Having just moved office to a larger space in a Victorian property close to the Lees, Folkestone’s cliff-top promenade, Johnson was eager to give a quick tour and point out some of the more ambitious energy-saving plans he had. These include painting the entire building in eco-friendly paint and installing solar panels on the roof. If the council would let him he’d also erect a wind turbine to catch some of the strong winds coming in off the Channel.

But it’s not just the grand plans that make a difference, he was at pains to emphasise. Simple things, like switching off lights and machinery that aren’t in use, using both sides of sheets of paper, recycling and offering staff incentives to save energy are some of the little things that have made a very big difference.

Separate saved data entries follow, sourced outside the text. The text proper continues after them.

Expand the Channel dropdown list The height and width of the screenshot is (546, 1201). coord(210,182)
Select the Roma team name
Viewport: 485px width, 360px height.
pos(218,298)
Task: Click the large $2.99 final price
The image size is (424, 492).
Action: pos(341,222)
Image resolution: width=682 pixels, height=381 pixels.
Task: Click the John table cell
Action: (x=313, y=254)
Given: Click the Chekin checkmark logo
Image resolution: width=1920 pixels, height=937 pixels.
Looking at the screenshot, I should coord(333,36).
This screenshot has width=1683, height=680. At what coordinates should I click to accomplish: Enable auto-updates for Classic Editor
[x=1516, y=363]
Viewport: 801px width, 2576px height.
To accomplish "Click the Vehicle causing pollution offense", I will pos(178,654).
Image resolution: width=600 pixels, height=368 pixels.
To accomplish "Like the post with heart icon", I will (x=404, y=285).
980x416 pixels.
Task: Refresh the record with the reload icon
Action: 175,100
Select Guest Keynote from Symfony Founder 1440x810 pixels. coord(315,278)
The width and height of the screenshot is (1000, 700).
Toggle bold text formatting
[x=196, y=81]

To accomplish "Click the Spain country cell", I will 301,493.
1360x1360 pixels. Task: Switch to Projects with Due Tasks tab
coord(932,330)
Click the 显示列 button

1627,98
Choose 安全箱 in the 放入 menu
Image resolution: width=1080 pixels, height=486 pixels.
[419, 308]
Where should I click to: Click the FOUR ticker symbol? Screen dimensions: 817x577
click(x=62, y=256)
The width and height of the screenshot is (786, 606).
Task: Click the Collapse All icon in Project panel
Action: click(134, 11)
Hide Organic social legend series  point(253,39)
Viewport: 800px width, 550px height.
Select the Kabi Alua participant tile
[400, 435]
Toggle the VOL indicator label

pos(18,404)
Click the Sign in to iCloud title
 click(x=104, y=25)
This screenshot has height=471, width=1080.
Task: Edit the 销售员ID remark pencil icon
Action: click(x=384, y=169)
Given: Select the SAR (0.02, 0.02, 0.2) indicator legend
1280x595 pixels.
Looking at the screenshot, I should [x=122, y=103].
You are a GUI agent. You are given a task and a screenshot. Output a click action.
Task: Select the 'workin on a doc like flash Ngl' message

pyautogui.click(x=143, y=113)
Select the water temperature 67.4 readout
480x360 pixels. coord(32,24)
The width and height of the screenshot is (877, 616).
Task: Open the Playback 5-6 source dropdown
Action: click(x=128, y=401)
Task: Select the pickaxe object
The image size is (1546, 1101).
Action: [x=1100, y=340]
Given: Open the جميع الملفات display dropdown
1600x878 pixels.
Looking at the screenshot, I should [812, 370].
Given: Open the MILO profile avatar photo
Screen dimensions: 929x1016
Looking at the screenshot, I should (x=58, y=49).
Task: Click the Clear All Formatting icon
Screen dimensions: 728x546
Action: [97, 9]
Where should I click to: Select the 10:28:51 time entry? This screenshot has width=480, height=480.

Even staff transportation is tackled. He buys bicycles for employees who can cycle into work, and encourages more efficient journeys by car; ensuring the logistics of making just one journey to two or more meetings in the same area, have been properly thought out.

Helping the company on the road to achieving a carbon neutral status was the decision to buy seven acres of Kent woodland in 2002.

“We are the first ever known broker in the UK to buy a piece of woodland – and we’ll buy more, cost willing,” says Johnson.

The company also sponsors school trips to Wildlife Trust sites, which is part of his goal to better educate others on issues such as bio-diversity and energy efficiency.

And it’s not just the local community he’s targeting. For a number of years IIS has encouraged its clients to achieve more sustainable, less polluting ways of working.

And there’s plenty of incentive from the clients’ perspective. Johnson works with underwriters to obtain discounts for those with a good environmental track record. Such discounts are obviously attractive, but savings can be gained in other areas too. And often, it’s just down to a simple change.

Johnson explains that one client, a Kent-based engineering firm, was recycling its wood and paper but none of its scrap metal – something he encouraged it to start doing.

“Now they get paid for the metal they recycle,” he explains.

He has also approached a number of well-known national insurers, pointing out where they are wasting too much paper. “One of them was producing 12-page renewal notices – one for the broker and one for the client. We suggested they reduce that and they did. Now they’re down to one page.”

It does seem surprising that even the large insurers are sitting up and paying attention. But IIS is certificated to internationally-recognised best practice and environmental standards, and this does bestow a certain level of authority onto the company.

Its ISO 9001 and ISO 14001 certificates, issued by the International Organisation for Standardisation (ISO), have set a precedent. According to Johnson, IIS is the first UK broker to gain certification to ISO 14001, but he predicts this will grow as stakeholder pressure grows.

“In the future some companies may insist on a supplier being certificated to ISO 14001,” says Johnson, adding that the company’s environmental efforts already provide a competitive edge.

“Other eco-friendly companies want to buy from an eco-friendly broker. At the moment that might only be a small amount of our clients but it will grow.”

The positive recognition, through numerous awards (winner of the South East England Development Agency Award; winner of the Environment Award for Kent Business and winner of the Tidy Britain Gold Awards among others) can’t hurt either.

IIS surely had a reputation verging on the saintly. “It’s just a case of doing the right thing,” says Johnson modestly.

“If you know you are doing something wrong, you should change the way things are handled to improve the environment and in turn demonstrate this to staff and stakeholders alike.”

For Johnson, it’s also about rewarding those who have, like him, been doing the right thing. “It’s time for those people to be rewarded – for us to focus on their insurance needs and to offer them a discount if they fulfil various criteria.”